The labels applied to some of the more popular demographic segments began to enter the popular lexicon in the 1980s. These include the following:
SITKOM: Single Income, Two Kids, Oppressive Mortgage. Tend to have very little discretionary income, struggle to make ends meet.
Tween: Young person who is approaching puberty, aged approximately 9–12 years; too old to be considered a child, but too young to be a teenager.
WASP: (American) White, Anglo-Saxon Protestant. Tend to be high-status and influential white Americans of English Protestant ancestry.
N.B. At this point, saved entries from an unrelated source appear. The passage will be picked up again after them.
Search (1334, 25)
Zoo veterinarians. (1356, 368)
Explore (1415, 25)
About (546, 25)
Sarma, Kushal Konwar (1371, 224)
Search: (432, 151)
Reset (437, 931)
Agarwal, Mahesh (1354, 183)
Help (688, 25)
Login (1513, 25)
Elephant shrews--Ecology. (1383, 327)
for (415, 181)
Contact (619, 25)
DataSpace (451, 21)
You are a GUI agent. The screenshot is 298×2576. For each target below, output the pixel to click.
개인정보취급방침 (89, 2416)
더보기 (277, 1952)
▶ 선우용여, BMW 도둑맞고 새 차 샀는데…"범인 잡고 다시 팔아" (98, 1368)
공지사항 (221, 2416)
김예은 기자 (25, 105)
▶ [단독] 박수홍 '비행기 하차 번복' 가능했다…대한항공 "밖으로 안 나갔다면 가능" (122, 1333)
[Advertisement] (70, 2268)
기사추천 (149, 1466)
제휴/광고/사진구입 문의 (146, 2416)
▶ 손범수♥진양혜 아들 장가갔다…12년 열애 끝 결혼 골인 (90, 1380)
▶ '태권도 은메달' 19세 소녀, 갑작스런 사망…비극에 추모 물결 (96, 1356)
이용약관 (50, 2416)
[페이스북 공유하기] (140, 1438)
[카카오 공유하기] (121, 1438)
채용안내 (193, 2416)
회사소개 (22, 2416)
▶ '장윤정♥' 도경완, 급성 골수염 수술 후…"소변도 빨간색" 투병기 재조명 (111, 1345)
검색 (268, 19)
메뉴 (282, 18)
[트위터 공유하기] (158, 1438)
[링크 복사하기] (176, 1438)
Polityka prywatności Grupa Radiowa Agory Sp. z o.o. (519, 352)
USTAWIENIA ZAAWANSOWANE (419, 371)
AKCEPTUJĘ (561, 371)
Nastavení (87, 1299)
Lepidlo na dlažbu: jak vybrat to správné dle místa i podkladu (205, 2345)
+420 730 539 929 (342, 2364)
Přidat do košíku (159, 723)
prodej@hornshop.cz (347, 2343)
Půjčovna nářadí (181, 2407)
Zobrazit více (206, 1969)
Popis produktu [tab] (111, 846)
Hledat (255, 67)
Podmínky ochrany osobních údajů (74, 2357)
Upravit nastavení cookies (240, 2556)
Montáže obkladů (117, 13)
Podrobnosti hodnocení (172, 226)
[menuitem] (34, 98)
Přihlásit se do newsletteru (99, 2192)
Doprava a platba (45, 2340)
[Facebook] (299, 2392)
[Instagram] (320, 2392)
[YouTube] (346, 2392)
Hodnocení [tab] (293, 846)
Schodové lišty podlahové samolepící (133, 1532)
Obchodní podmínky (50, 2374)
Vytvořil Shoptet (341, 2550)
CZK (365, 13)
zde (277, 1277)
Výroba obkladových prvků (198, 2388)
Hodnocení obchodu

YUPPY: (aka yuppie) Young, Urban/ Upwardly-mobile, Prosperous, Professional. Tend to be well-educated, career-minded, ambitious, affluent and free spenders.
DINK: Double (or dual) Income, No Kids, describes one member of a couple with above average household income and no dependent children, tend to exhibit discretionary expenditure on luxury goods and entertainment and dining out
GLAM: Greying, Leisured and Moneyed. Retired older persons, asset rich and high income. Tend to exhibit higher spending on recreation, travel and entertainment
GUPPY: (aka GUPPIE) Gay, Upwardly Mobile, Prosperous, Professional; blend of gay and YUPPY (can also refer to the London-based equivalent of YUPPY)
MUPPY: (aka MUPPIE) Mid-aged, Upwardly Mobile, Prosperous, Professional
Preppy: (American) Well educated, well-off, upper class young persons; a graduate of an expensive school. Often distinguished by a style of dress.